For tool call outputs specifically: the model often produces verbose reasoning before the actual tool call JSON. You can instruct it to produce the tool call directly without preceding reasoning for simple steps. Save the reasoning output for complex decisions where it actually helps.

Putting it together: a real before/after

An agent I optimized was running invoice processing: receive invoice PDFs, extract line items, validate against purchase orders, flag discrepancies, and update a database. Before optimization, the agent was costing $0.82 per invoice processed.

Changes made:

Cached the system prompt (800 tokens) and tool definitions (1,200 tokens): cache hit rate 95%. Savings: $0.03/invoice.
Compressed tool call history after step 3: average history reduced from 6,200 tokens to 1,100 tokens per call. Savings: $0.11/invoice.
Routed extraction steps to Claude 3.5 Haiku, validation steps to Sonnet, discrepancy reasoning to Sonnet. Only escalated to Opus for invoices flagged as complex (about 8% of volume). Savings: $0.31/invoice.
Added max_tokens: 400 and a conciseness instruction. Output token reduction: ~35%. Savings: $0.09/invoice.

Total after optimization: $0.28/invoice. A 66% reduction. At 10,000 invoices per month, that went from $8,200/month to $2,800/month.
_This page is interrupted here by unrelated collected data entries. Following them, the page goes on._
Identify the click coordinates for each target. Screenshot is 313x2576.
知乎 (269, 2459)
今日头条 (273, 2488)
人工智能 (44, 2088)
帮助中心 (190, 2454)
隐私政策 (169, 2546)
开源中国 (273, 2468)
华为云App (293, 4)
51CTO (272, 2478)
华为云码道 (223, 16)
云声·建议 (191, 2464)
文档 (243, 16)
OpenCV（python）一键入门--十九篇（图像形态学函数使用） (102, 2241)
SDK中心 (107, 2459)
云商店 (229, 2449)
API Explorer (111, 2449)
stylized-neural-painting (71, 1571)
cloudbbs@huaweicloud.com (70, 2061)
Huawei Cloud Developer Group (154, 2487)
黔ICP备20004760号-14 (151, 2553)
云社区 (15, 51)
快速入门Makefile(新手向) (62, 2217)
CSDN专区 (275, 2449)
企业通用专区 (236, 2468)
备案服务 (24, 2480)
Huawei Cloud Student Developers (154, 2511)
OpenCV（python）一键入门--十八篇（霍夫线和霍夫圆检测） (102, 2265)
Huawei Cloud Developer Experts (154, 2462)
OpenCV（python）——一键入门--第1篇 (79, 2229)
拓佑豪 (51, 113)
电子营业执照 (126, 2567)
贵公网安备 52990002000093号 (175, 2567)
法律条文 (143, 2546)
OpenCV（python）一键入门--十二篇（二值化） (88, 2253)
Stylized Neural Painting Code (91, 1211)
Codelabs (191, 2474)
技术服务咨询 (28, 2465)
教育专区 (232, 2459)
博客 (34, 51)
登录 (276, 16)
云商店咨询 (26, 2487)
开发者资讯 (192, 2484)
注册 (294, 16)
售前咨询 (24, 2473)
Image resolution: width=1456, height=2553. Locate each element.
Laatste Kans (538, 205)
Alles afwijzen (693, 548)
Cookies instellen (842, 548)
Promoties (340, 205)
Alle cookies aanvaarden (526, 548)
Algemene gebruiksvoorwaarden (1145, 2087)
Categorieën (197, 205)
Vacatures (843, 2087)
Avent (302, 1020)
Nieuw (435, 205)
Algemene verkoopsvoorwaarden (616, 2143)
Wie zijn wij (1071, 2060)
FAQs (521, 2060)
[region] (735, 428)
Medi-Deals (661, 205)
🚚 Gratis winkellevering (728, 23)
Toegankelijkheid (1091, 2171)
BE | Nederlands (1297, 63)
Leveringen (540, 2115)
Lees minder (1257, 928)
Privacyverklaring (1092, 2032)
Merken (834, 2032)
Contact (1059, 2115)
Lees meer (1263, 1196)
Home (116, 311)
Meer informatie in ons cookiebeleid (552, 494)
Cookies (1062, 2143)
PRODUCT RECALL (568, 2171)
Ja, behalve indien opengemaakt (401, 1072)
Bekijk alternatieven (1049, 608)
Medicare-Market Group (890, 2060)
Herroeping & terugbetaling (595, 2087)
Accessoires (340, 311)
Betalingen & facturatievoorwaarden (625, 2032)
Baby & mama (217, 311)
The order of priority: model routing and prompt caching have the most impact per hour of engineering work. Context compression is the next priority. Output constraints are quick wins that are worth doing early.

What not to optimize prematurely

One warning: cost optimization can degrade agent quality in ways that aren't obvious until they fail in production.

Model routing introduces the risk of routing a hard problem to a cheap model. If your routing logic is wrong about what's "simple," you'll see agent failures on cases that seem like they should work. Start with conservative routing thresholds and measure quality metrics alongside cost metrics.

Aggressive context compression loses information. I've seen agents that compress context too aggressively end up forgetting that a constraint was specified in the first few steps, producing an output that violates it. Measure task completion quality, not just cost, after implementing compression.

The right sequence: first make the agent work reliably, then optimize cost while monitoring quality metrics. Cost optimization that breaks the agent isn't optimization, it's a different kind of expensive.